[An Open Vein I Mean Letter To #fuckcancer]
I am still here.
#lucky7 years out from that day
(the mother of bad daze)
when my doctor called and said that damn c-word
(the mother of curse words)
(the mother of my sweet Redheads)
My. 3. Reasons.
Who fell into 3 separate heaps on the floor
At the sound of that word.
Sticks and stones…
Words don’t hurt…
I call bullshit on that.
That one word hurt like hell.
It shook the ground beneath us.
I stood my ground though
A little #shakennotstirred
—but only because I am mommy hear me fucking ROAR if you hurt my kids
And that damn word
Knocked all 3 of my babies—
—it knocked all 3 of them
To the ground
In one fell swoop.
3 separate, sobbing heaps.
And there I was
One very sick and mortal, broken mama
2 heaving, soon-to-be-leaving, breasts
3 broken hearts to hold
But only 2 arms
And 1 lap.
THE hardest mommy moment EVER.
But something kicked into gear for me—
Some superpower mommy gear I didn’t even know I had
Somehow I managed to gather them up
With these two hands.
We held on tight.
Literally, for dear life.
It’s been 2,565 tomorrows
That I didn’t know I would get to see
Since that damn day.
I’ve gotten to open.
2,565 days I’ve gotten to seize
Days I’ve wrung both the sunshine
And the daylight out of
—before the sun set on me.
2,565 chances to make sure my 3 reasons knew
Out loud and clear and proud
That my one thing
Was to cash in all my chips on loving them
And playing my cards in such a way
That they would miss the crap out of me—
If, by chance, the odds were not in my favor
(But, they were.
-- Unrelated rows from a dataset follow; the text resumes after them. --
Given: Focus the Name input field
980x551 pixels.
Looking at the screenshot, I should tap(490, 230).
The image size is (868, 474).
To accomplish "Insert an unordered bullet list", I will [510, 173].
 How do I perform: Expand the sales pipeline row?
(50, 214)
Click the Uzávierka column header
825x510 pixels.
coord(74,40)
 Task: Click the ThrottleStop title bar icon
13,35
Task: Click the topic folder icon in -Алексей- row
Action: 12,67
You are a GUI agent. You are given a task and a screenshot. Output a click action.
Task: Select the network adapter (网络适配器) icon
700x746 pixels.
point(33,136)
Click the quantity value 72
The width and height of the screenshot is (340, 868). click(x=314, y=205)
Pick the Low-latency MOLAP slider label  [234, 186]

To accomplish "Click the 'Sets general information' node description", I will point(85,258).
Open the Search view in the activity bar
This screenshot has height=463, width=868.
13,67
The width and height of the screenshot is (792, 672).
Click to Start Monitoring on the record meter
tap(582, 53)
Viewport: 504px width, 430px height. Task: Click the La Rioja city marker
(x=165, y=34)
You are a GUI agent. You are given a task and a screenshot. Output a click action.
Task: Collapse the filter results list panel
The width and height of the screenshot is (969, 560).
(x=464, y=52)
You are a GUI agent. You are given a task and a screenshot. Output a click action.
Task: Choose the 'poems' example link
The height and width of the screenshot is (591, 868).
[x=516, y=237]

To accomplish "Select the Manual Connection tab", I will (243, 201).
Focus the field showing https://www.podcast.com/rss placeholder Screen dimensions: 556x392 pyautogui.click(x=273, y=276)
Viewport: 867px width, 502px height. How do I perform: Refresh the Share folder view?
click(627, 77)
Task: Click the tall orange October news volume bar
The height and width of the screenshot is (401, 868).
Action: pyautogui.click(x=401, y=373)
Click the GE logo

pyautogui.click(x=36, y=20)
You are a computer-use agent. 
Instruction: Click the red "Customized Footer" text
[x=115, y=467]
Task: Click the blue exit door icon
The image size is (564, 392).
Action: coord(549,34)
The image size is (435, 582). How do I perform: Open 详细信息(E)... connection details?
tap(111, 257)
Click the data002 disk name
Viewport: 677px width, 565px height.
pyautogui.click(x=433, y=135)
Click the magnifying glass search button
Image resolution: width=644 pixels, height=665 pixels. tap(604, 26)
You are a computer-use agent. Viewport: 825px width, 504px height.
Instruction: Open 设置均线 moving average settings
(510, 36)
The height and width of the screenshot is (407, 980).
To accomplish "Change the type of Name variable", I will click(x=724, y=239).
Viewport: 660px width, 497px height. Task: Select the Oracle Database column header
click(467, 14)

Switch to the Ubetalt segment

Thank God. And may they ever be.)
2,565 days to spend myself making sure they remember me loving them HARD.
P.S. I think they do.
So take THAT cancer.
Or should I say, CANTcer?
Anyway, 7 years in a nutshell?
It’s been the ride of my life.
Even the hard parts
Cuz even they meant I’m still here
And my hands are in the air:
Cuz it’s where I’m at.
And what a gift the present IS.
Raise your hand if you’re present…
(I don’t see your hand CANTcer.)
Now, in case you’re wondering
This is NOT where I say thank you, cancer
And bust out singing how you made me into this fighter.
The truth is—
My 3 Reasons,
And loving THEM. (Not fighting you.)
That’s what made me stronger.
I thank THEM.
I thank my sweet Amanda.
I thank my sweet Matteo.
I thank my sweet Mikeyy.
No thank YOU. Very much.
Then why am I even bothering to tell you all this?
You’d think I’d be over you by now.
You’d think I’d have gotten everything “off my chest”
But I haven’t.
You may be done with me
And God-willing, this is my case
End of THAT story.
But, it’s not your will.
And I’m cool with that
Come what may.
And may his will be done on earth, as it is in heaven.
And in me, too.
Regardless of all that
You oughta know [cue: Alanis Morissette]
I’m not done with you yet, damn cancer
Not as long as this ticker
—That you tried to seek and destroy
With the Red Devil
And the mustard gas
And even the good Herceptinis
Aka my chemo cocktail.
Not as long as this ticker keeps ticking.
Not as long as you keep picking on my friends
—Especially, when you go picking on kids.
That’s the lowest blow of them all, you motherfucker.
So, let me repeat…
Not as long as this ticker keeps going and going…
Like that pink bunny
—I don’t know what keeps him going.
Or my heart, for that matter
Except this is what I do know:
It beats for my friends
And especially, the kids.
And you, cancer, have ticked. ME. Off.